Ini mungkin juga bagian dari ironi. Kota Detroit pada khususnya, adalah kota yang dikenal sebagai pusat industri, utamanya otomotif. Raksasa otomotif Amerika, Ford dan General Motors, ada di sini. Saya ingat, dua hari sebelumnya kami berkunjung ke Henry Ford Museum yang di sana digambarkan inovasi Amerika melalui sosok Ford dan yang lainnya.

Tapi Detroit kini sudah mengalami kemunduran. Krisis ekonomi tahun 2008 dan juga kekalahan persaingan mobil-mobil produk Amerika pada mobil produk Jepang di sisi lain menyebabkan masalah sosial dan ekonomi yang cukup serius.

Tanpa terasa, waktu berjalan begitu cepat di Capuchin. Tapi orang-orang masih berdatangan Menurut petugas, Capuchin memberi layanan sampai pukul 7 petang. Namun demikian, kami harus pulang ke hotel untuk istirahat sehingga kami hanya melaksanakan tugas sebagai relawan selama satu jam. Setelah itu, tugas kami digantikan oleh relawan yang lain.

Saat waktu menunjukkan pukul 5, kami undur diri dari ruangan makan. Kami berterima kasih kepada pengurus Capuchin dan kemudian meninggalkan tempat itu.

Saat kami keluar, langit terlihat mendung.

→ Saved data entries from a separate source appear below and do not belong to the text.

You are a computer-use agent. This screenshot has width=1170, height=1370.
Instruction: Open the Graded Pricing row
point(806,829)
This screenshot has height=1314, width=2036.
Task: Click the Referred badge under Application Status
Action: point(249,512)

Orang-orang masih ada yang datang. Ada juga yang pulang. Saya melihat di antara mereka ada yang membawa sepeda onthel. Di bagian belakang berkibar bendera Amerika Serikat. Saya teringat salah seorang yang tadi ikut mendapatkan kotak makanan di dalam yang mengenakan atribut tentara.

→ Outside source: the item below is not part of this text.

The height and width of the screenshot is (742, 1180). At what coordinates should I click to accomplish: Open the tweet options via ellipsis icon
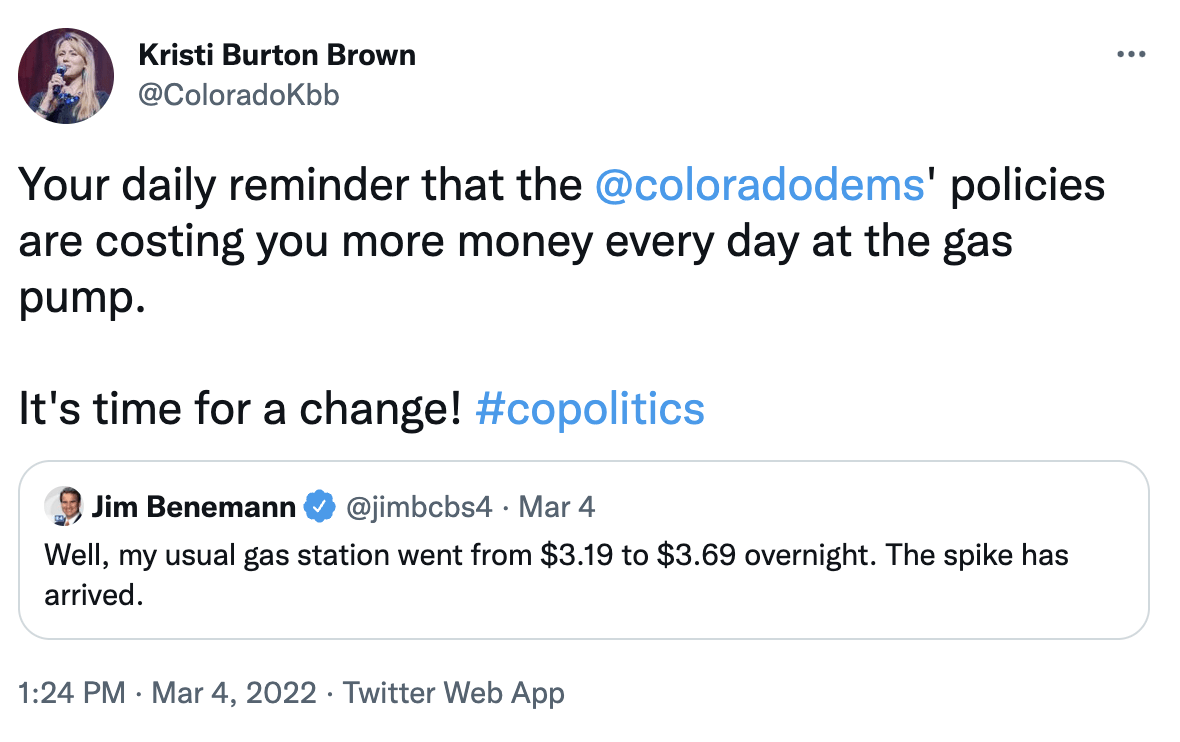[1131, 54]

Sore itu kami pulang dengan perasaan bermacam-macam. Saya teringat salah seorang rekan kami yang tadi di dalam tampak berkaca-kaca saat sibuk bertugas mengemas makanan. Saya yakin, selama sekitar satu jam, kami semua tidak hanya ikut memberikan makanan kepada orang-orang itu. Saya percaya bahwa sesungguhya merekalah yang telah memberikan sesuatu yang sangat berharga buat kami, yakni pelajaran tentang empati dan tugas berat untuk menerjemahkan pelajaran itu dalam aksi nyata bersama-sama.

Los Angeles-Tokyo (Samudera Pasifik), 30 September 2017

3 komentar:

Ummul Corn mengatakan...

Perjalanan singkat membawa banyak pelajaran. Terima kasih, Kiai.

www.bakir.blogspot.com mengatakan...

Luar biasa Ra Mushthafa, pada yang lain, pada yang berbeda, kesadaran tumbuh, sementara sebagian orang menegasi yang lain, yang berbeda.

M Mushthafa mengatakan...

@Ummul Corn, www.bakir.blogspot.com, terima kasih sudah membaca dan memberi komentar di sini.